#### DATA SHOWN
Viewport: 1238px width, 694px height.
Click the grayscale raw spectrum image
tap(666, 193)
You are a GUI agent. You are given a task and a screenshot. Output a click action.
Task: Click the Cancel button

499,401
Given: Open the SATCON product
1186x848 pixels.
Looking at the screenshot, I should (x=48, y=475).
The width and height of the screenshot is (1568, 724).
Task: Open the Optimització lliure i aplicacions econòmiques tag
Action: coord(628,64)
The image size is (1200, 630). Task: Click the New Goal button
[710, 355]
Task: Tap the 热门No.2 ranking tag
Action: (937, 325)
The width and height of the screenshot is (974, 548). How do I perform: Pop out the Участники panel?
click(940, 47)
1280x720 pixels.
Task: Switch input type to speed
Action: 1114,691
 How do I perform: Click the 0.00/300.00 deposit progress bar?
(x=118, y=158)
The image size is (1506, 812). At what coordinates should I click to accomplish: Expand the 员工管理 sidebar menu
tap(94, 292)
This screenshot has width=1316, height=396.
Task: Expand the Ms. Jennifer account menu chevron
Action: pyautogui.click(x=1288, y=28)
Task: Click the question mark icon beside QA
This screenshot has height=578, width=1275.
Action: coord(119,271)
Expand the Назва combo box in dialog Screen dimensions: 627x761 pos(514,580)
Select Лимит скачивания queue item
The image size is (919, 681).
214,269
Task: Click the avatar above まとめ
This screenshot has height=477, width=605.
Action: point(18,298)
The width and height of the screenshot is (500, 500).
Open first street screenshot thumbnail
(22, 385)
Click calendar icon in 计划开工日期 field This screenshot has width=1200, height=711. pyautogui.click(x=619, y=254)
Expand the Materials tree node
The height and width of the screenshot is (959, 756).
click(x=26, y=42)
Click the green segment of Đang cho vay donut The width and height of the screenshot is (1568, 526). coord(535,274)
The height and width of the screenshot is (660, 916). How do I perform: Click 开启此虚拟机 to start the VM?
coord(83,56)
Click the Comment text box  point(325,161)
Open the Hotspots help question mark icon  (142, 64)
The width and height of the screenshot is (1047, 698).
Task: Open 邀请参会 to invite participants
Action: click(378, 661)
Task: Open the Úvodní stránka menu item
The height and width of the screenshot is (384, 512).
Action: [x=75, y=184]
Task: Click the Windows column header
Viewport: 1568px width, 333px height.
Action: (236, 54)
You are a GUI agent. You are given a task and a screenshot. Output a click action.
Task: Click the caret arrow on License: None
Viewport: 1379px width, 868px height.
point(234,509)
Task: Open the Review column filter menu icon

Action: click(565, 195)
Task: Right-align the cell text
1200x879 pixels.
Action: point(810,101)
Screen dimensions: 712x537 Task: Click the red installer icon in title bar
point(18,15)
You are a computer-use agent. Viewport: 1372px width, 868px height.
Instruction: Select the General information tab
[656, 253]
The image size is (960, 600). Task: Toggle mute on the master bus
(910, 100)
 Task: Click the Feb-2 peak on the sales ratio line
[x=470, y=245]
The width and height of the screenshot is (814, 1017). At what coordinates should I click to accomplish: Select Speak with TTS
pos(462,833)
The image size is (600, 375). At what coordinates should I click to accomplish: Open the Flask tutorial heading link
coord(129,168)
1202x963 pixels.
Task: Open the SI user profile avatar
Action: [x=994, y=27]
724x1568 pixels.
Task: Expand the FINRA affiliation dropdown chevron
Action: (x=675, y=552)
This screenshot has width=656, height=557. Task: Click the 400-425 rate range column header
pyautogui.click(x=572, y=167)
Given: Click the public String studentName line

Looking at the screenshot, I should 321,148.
########
TASK DETAILS
The records shown above must be returned in full, exactly as written.

YOUR RESPONSE
Viewport: 1238px width, 694px height.
Click the grayscale raw spectrum image
tap(666, 193)
You are a GUI agent. You are given a task and a screenshot. Output a click action.
Task: Click the Cancel button

499,401
Given: Open the SATCON product
1186x848 pixels.
Looking at the screenshot, I should (x=48, y=475).
The width and height of the screenshot is (1568, 724).
Task: Open the Optimització lliure i aplicacions econòmiques tag
Action: coord(628,64)
The image size is (1200, 630). Task: Click the New Goal button
[710, 355]
Task: Tap the 热门No.2 ranking tag
Action: (937, 325)
The width and height of the screenshot is (974, 548). How do I perform: Pop out the Участники panel?
click(940, 47)
1280x720 pixels.
Task: Switch input type to speed
Action: 1114,691
 How do I perform: Click the 0.00/300.00 deposit progress bar?
(x=118, y=158)
The image size is (1506, 812). At what coordinates should I click to accomplish: Expand the 员工管理 sidebar menu
tap(94, 292)
This screenshot has width=1316, height=396.
Task: Expand the Ms. Jennifer account menu chevron
Action: pyautogui.click(x=1288, y=28)
Task: Click the question mark icon beside QA
This screenshot has height=578, width=1275.
Action: coord(119,271)
Expand the Назва combo box in dialog Screen dimensions: 627x761 pos(514,580)
Select Лимит скачивания queue item
The image size is (919, 681).
214,269
Task: Click the avatar above まとめ
This screenshot has height=477, width=605.
Action: point(18,298)
The width and height of the screenshot is (500, 500).
Open first street screenshot thumbnail
(22, 385)
Click calendar icon in 计划开工日期 field This screenshot has width=1200, height=711. pyautogui.click(x=619, y=254)
Expand the Materials tree node
The height and width of the screenshot is (959, 756).
click(x=26, y=42)
Click the green segment of Đang cho vay donut The width and height of the screenshot is (1568, 526). coord(535,274)
The height and width of the screenshot is (660, 916). How do I perform: Click 开启此虚拟机 to start the VM?
coord(83,56)
Click the Comment text box  point(325,161)
Open the Hotspots help question mark icon  (142, 64)
The width and height of the screenshot is (1047, 698).
Task: Open 邀请参会 to invite participants
Action: click(378, 661)
Task: Open the Úvodní stránka menu item
The height and width of the screenshot is (384, 512).
Action: [x=75, y=184]
Task: Click the Windows column header
Viewport: 1568px width, 333px height.
Action: (236, 54)
You are a GUI agent. You are given a task and a screenshot. Output a click action.
Task: Click the caret arrow on License: None
Viewport: 1379px width, 868px height.
point(234,509)
Task: Open the Review column filter menu icon

Action: click(565, 195)
Task: Right-align the cell text
1200x879 pixels.
Action: point(810,101)
Screen dimensions: 712x537 Task: Click the red installer icon in title bar
point(18,15)
You are a computer-use agent. Viewport: 1372px width, 868px height.
Instruction: Select the General information tab
[656, 253]
The image size is (960, 600). Task: Toggle mute on the master bus
(910, 100)
 Task: Click the Feb-2 peak on the sales ratio line
[x=470, y=245]
The width and height of the screenshot is (814, 1017). At what coordinates should I click to accomplish: Select Speak with TTS
pos(462,833)
The image size is (600, 375). At what coordinates should I click to accomplish: Open the Flask tutorial heading link
coord(129,168)
1202x963 pixels.
Task: Open the SI user profile avatar
Action: [x=994, y=27]
724x1568 pixels.
Task: Expand the FINRA affiliation dropdown chevron
Action: (x=675, y=552)
This screenshot has width=656, height=557. Task: Click the 400-425 rate range column header
pyautogui.click(x=572, y=167)
Given: Click the public String studentName line

Looking at the screenshot, I should 321,148.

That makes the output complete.